Directions:
Find every line below that contains the string "This" and copy each one out in full. Case counts.

Stored entries:

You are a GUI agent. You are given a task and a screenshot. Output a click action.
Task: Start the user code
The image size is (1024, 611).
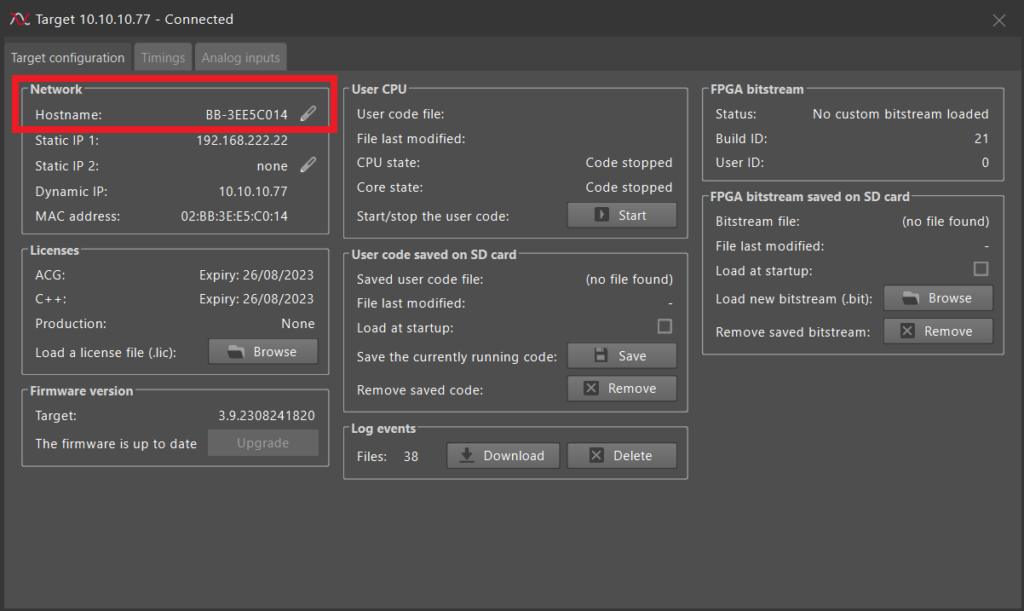(622, 215)
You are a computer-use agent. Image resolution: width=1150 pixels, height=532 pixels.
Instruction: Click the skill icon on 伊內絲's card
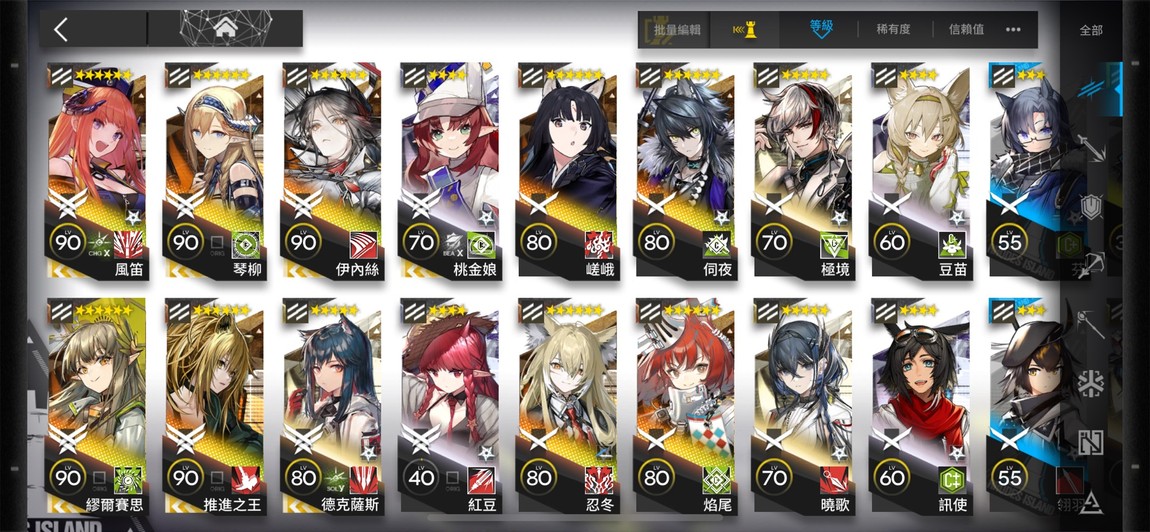tap(365, 244)
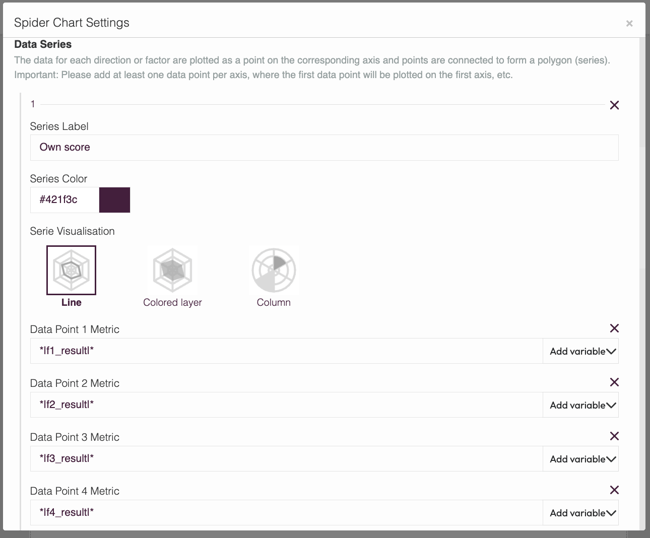Pick the Column visualisation icon
The width and height of the screenshot is (650, 538).
[x=274, y=270]
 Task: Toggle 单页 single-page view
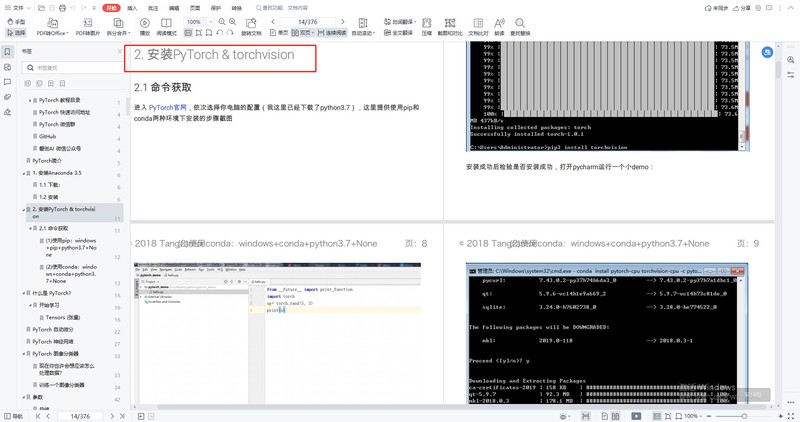point(279,33)
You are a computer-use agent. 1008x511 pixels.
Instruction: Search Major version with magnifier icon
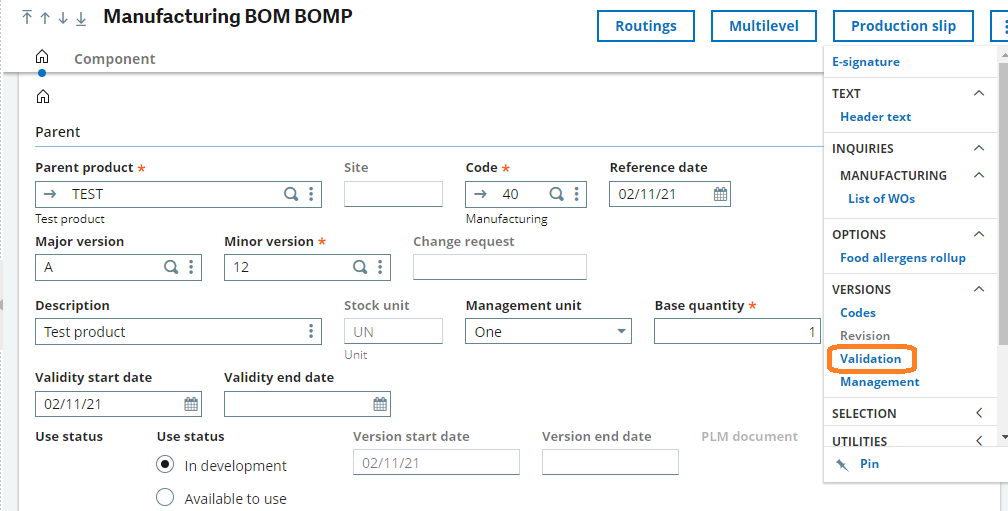[171, 267]
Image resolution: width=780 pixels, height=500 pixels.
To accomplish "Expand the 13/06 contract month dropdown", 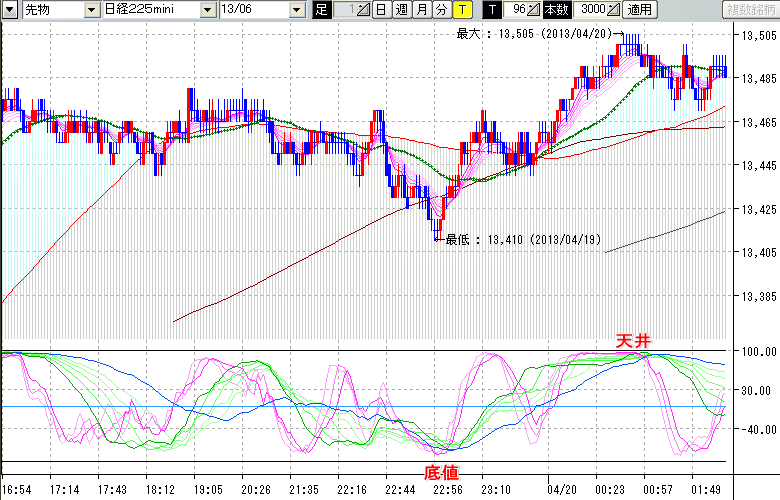I will (x=297, y=10).
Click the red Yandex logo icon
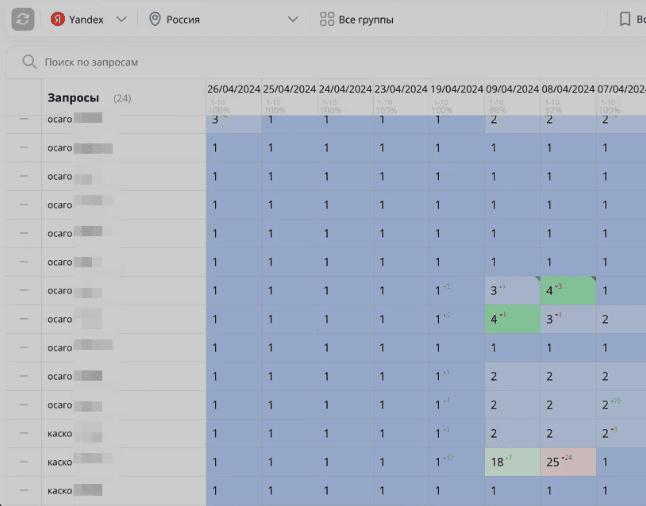 point(58,19)
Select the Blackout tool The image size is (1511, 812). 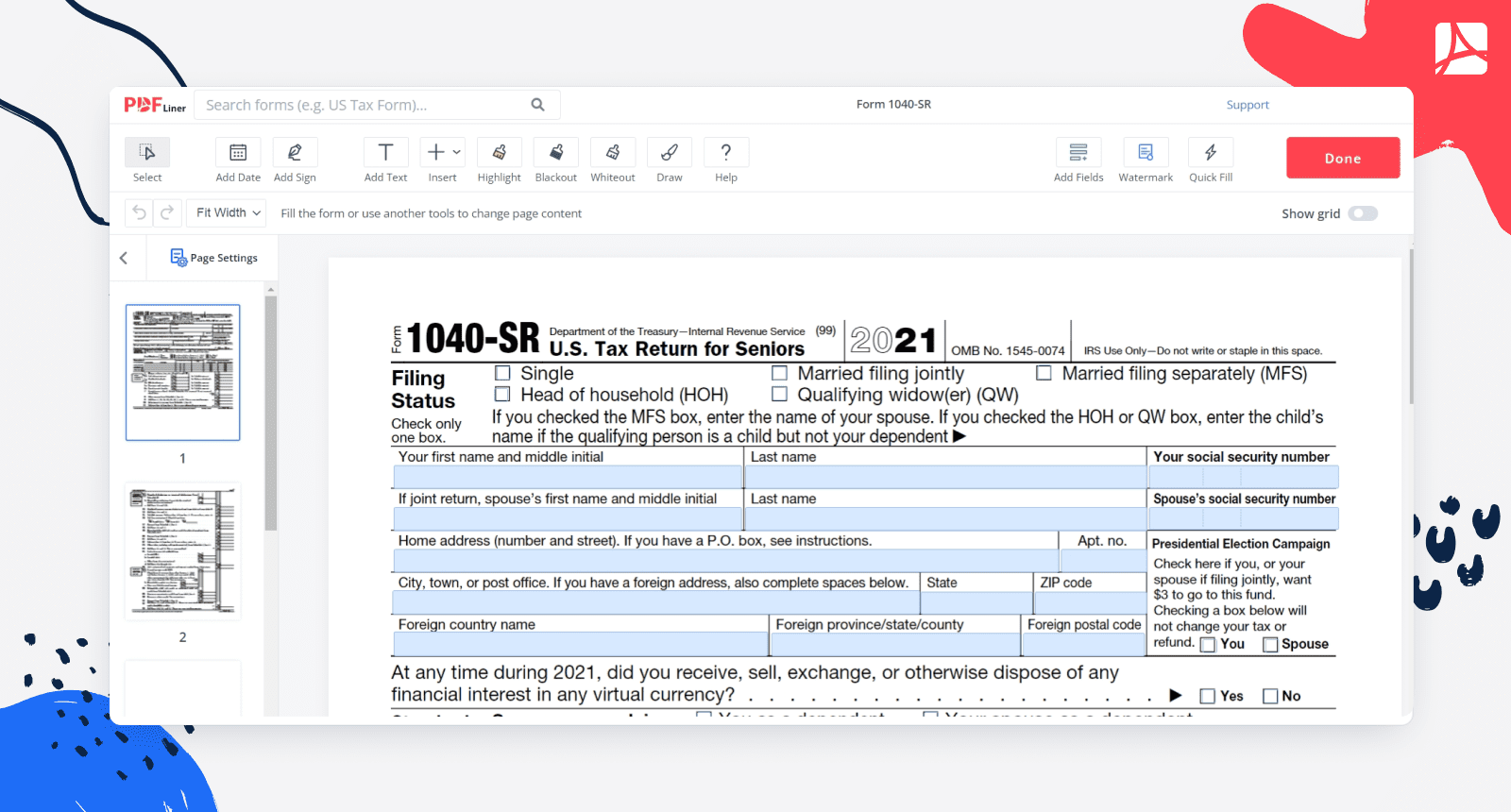[556, 153]
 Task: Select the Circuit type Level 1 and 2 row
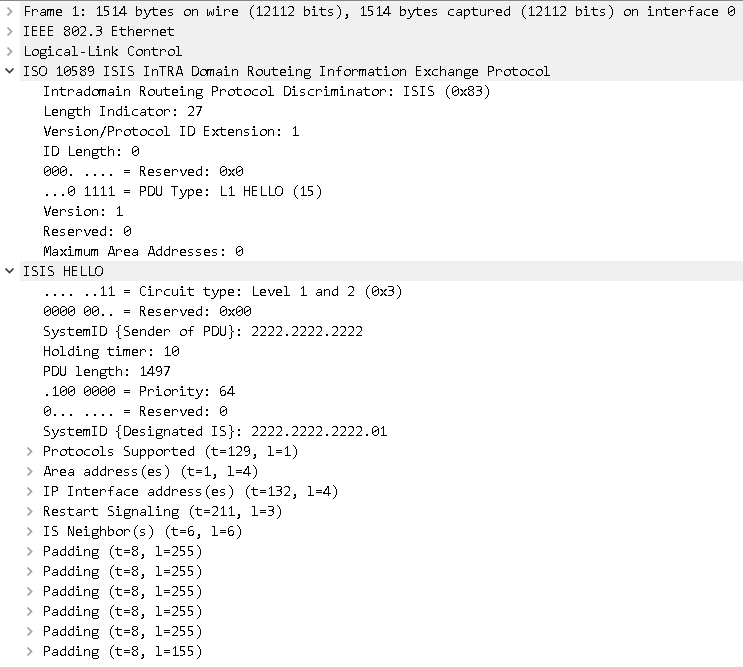208,291
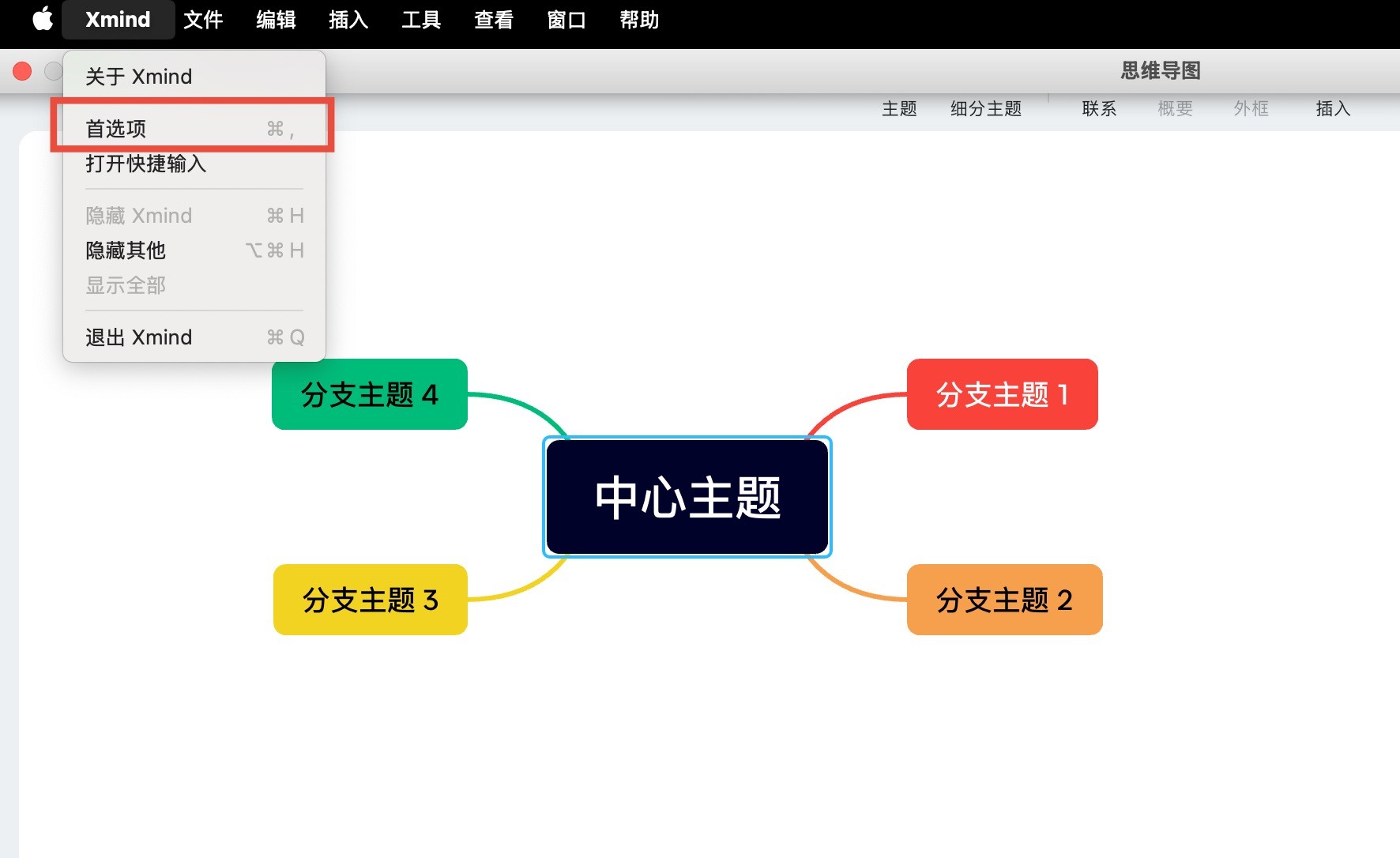Open the 文件 menu
This screenshot has height=858, width=1400.
pos(203,20)
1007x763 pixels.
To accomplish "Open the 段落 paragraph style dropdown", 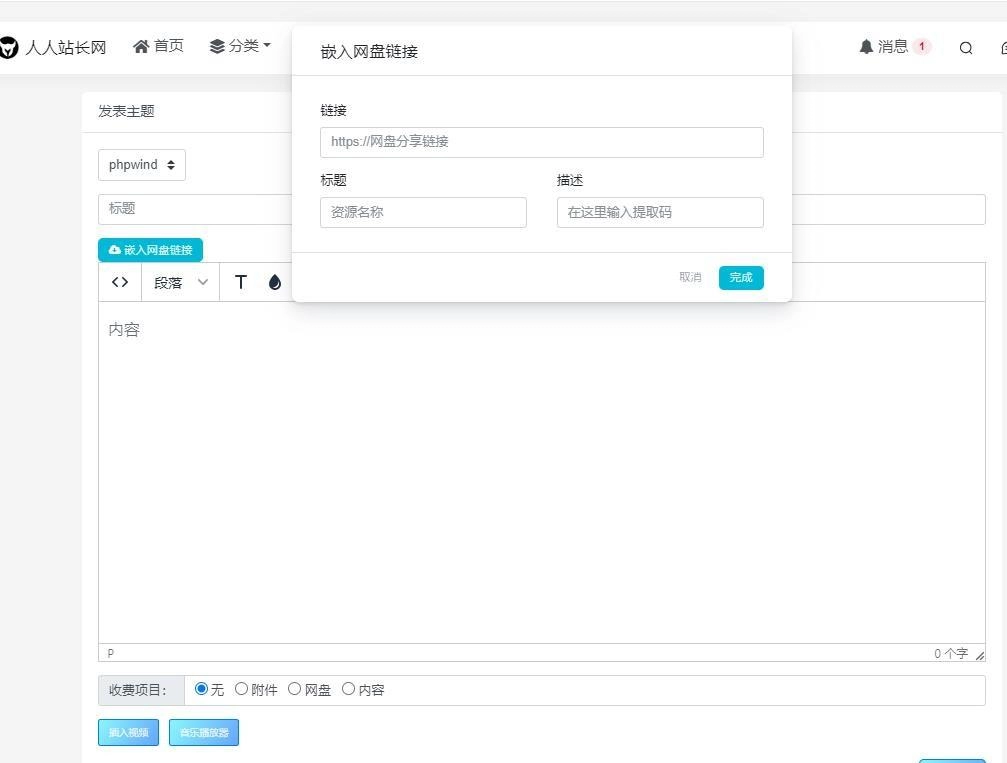I will click(x=180, y=282).
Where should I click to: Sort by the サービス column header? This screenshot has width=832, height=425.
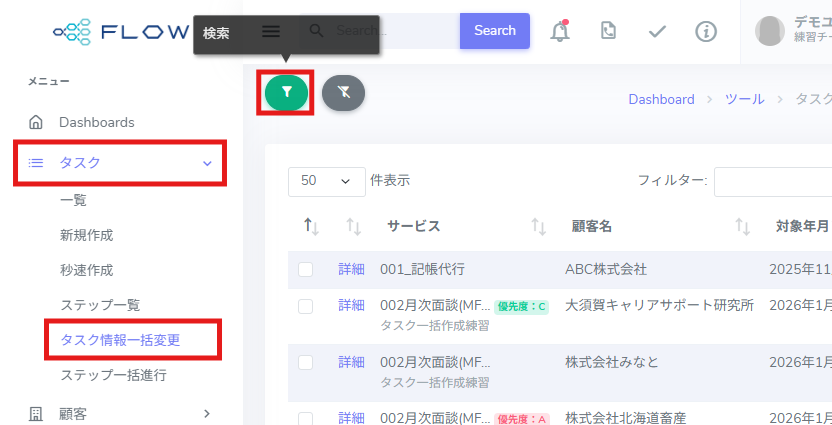point(414,226)
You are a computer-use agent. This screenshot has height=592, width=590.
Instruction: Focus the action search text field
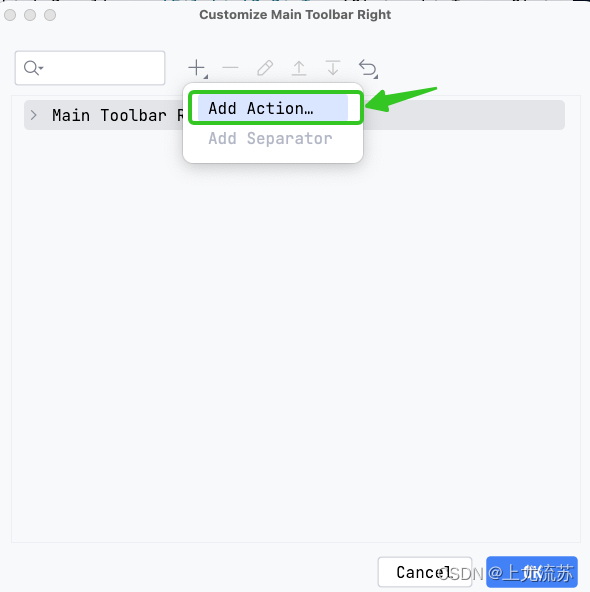[90, 68]
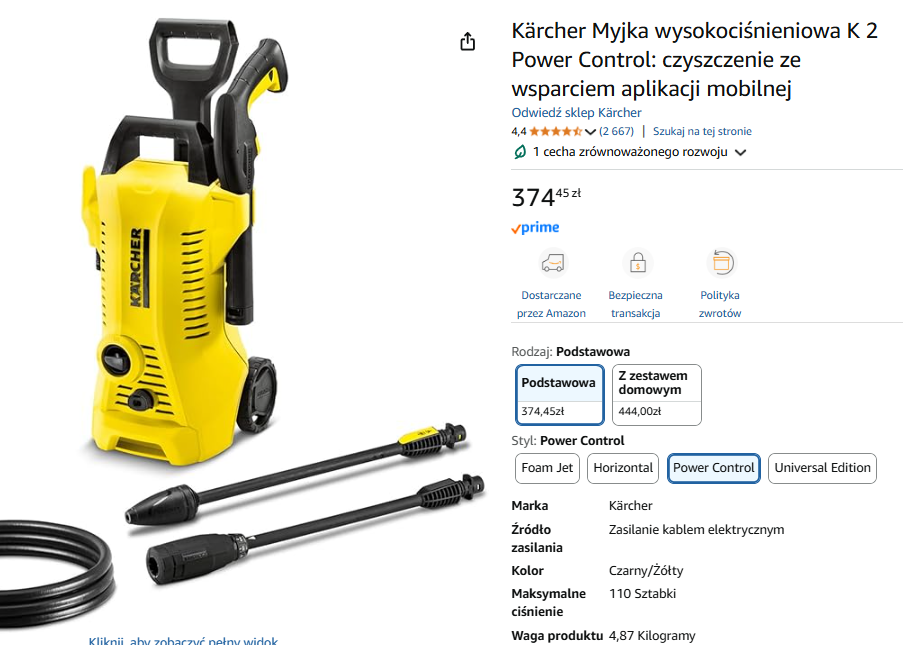
Task: Open the Dostarczane przez Amazon link
Action: point(551,304)
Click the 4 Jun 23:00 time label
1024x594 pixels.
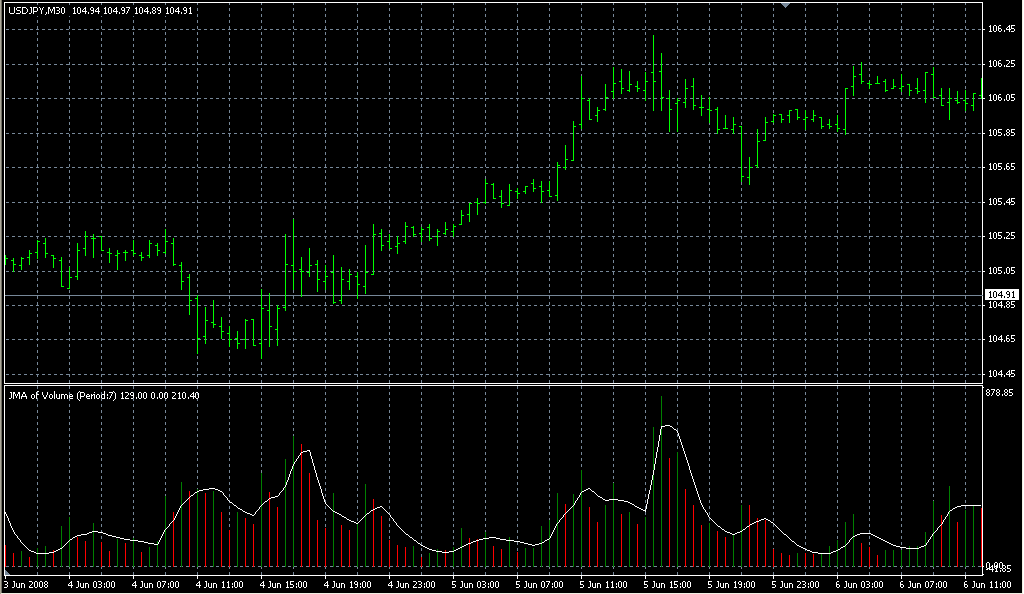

Answer to the task:
This screenshot has height=858, width=1400.
Where should I click to: Sort by the サービス column header? This screenshot has width=832, height=425.
You are a computer-use agent. This screenshot has height=592, width=590.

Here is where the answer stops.